### INFORMATION PROVIDED
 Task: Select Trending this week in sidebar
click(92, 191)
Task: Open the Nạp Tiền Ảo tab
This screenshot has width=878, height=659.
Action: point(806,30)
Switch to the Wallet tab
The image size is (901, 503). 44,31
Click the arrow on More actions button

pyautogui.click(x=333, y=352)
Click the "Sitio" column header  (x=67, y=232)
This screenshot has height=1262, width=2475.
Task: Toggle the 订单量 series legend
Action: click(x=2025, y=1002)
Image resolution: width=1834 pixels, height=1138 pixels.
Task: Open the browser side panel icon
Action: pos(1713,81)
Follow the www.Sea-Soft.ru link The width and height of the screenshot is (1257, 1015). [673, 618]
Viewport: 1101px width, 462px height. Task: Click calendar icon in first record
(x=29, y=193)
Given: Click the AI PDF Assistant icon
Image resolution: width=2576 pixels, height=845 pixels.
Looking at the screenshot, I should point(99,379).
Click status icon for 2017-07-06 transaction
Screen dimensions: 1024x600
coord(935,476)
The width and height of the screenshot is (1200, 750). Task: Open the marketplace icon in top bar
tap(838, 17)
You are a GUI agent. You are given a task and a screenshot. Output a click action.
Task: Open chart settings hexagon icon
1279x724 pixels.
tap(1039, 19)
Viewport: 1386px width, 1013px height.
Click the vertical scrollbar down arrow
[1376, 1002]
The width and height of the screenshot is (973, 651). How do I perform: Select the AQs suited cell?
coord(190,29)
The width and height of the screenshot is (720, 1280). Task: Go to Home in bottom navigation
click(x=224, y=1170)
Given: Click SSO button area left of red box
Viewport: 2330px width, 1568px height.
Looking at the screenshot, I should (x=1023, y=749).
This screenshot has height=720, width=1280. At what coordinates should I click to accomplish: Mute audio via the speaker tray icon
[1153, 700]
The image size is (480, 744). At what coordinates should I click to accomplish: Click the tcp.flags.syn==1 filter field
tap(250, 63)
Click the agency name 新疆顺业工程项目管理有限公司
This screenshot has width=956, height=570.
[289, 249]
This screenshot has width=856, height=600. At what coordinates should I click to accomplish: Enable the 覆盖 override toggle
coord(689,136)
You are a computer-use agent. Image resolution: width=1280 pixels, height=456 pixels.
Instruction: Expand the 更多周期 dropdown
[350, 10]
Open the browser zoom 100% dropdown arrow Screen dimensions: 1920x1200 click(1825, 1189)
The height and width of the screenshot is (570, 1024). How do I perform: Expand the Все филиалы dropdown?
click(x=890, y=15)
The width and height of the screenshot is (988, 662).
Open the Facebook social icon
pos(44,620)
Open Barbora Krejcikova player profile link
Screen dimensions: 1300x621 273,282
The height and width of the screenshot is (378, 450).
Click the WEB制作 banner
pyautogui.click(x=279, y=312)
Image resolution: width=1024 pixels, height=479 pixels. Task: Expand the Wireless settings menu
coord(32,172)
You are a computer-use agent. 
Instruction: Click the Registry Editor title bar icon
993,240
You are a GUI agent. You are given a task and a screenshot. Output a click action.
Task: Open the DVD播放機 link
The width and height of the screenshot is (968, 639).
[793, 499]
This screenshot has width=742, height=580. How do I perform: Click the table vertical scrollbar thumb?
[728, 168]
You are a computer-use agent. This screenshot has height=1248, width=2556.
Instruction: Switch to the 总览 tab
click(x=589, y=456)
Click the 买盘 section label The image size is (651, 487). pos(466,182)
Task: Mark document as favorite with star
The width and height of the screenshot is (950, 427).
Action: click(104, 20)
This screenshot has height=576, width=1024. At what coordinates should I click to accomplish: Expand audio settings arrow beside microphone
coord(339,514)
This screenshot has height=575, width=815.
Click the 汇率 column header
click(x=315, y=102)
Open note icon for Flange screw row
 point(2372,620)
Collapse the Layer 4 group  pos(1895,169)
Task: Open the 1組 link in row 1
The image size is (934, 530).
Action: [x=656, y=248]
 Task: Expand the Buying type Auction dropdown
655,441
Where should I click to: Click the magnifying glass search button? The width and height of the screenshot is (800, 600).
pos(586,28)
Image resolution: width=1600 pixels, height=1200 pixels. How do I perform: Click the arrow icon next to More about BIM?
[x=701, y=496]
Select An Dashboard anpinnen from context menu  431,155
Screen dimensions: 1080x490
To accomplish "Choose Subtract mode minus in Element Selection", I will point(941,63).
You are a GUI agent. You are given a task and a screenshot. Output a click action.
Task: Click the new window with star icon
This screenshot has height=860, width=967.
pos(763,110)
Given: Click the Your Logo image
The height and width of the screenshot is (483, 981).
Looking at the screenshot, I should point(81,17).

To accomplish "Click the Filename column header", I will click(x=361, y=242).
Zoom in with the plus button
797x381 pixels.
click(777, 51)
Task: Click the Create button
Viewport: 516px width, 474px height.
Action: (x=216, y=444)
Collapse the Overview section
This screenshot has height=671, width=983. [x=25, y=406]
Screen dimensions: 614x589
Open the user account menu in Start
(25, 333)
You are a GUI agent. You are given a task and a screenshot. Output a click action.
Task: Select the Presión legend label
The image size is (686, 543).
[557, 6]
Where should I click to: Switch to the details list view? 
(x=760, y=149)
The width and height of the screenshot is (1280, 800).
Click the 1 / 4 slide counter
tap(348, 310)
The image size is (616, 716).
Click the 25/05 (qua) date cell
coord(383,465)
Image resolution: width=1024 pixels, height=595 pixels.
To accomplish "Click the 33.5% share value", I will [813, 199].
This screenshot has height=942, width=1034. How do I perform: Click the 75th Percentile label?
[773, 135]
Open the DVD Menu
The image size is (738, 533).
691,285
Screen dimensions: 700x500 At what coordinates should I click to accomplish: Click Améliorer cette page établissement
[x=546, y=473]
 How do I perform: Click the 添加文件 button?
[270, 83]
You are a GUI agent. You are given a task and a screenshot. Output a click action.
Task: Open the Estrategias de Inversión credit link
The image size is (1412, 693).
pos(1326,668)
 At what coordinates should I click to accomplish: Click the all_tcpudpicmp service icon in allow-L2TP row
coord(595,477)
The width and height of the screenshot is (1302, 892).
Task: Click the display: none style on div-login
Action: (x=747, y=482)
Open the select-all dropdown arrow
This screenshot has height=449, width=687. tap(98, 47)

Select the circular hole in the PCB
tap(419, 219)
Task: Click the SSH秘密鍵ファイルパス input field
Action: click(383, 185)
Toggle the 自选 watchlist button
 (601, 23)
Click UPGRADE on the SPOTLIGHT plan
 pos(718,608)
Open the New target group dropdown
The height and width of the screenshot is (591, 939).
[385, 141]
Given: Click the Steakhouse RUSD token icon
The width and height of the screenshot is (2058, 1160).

### SHORT PROBLEM
State how many lines in the entries above contain the string "Instruction". Reply with the number alone.

### REPLY
3